**Task to carry out**
Begin at the line with "The height and" and output every line through the end of the records, exactly as given. Omit pictures.
=== Section Start ===
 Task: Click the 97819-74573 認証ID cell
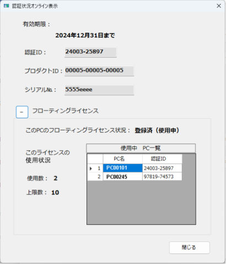point(162,177)
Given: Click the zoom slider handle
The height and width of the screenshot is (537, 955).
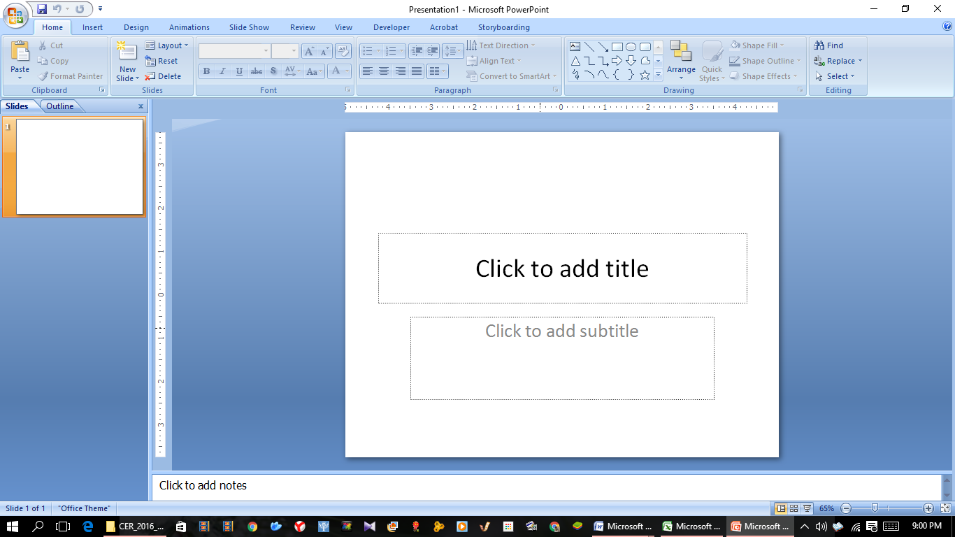Looking at the screenshot, I should point(875,508).
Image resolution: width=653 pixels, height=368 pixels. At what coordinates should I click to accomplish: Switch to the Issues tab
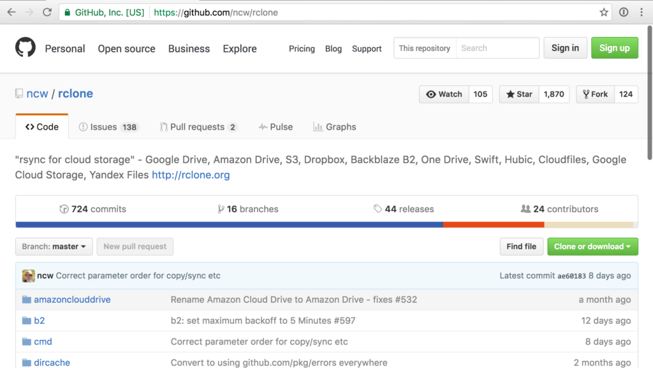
=== Section End ===
**Result of this task**
The height and width of the screenshot is (537, 955).
Looking at the screenshot, I should point(875,508).
Image resolution: width=653 pixels, height=368 pixels. At what coordinates should I click to accomplish: Switch to the Issues tab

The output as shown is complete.